Beginning at the line that contains "Click the green battery icon" and ending at the last line of the entries, write out each line exactly; include nothing outside that span.

# # # # # # #

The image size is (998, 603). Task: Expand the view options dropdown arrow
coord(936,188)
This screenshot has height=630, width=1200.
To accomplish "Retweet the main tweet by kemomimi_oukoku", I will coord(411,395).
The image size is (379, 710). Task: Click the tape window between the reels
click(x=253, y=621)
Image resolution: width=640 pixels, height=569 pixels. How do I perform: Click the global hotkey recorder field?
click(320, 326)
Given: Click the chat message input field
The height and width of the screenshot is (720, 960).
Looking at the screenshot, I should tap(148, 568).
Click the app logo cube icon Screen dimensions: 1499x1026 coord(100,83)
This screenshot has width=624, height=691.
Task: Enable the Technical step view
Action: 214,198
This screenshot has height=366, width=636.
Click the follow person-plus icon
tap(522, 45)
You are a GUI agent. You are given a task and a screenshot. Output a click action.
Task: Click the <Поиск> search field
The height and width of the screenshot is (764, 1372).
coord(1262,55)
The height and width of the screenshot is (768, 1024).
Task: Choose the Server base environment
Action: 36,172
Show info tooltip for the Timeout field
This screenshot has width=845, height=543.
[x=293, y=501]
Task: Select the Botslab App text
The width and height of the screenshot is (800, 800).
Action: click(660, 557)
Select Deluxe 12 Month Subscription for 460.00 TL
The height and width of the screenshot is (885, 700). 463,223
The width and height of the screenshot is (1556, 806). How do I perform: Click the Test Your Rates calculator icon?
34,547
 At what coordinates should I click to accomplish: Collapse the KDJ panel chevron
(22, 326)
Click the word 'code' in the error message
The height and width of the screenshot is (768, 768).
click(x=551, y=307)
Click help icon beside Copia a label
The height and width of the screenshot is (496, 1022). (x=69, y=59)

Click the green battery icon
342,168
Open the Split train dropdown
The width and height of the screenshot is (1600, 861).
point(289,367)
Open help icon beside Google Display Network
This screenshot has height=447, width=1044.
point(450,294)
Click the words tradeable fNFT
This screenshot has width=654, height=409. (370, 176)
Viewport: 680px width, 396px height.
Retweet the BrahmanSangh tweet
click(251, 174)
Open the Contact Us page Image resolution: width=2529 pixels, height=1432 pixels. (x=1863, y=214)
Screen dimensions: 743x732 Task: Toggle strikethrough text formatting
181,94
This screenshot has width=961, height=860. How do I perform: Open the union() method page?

# # # # # # #

Completed task:
Click the green battery icon
342,168
Open the Split train dropdown
The width and height of the screenshot is (1600, 861).
point(289,367)
Open help icon beside Google Display Network
This screenshot has height=447, width=1044.
point(450,294)
Click the words tradeable fNFT
This screenshot has width=654, height=409. (370, 176)
Viewport: 680px width, 396px height.
Retweet the BrahmanSangh tweet
click(251, 174)
Open the Contact Us page Image resolution: width=2529 pixels, height=1432 pixels. (x=1863, y=214)
Screen dimensions: 743x732 Task: Toggle strikethrough text formatting
181,94
This screenshot has width=961, height=860. How do I perform: Open the union() method page?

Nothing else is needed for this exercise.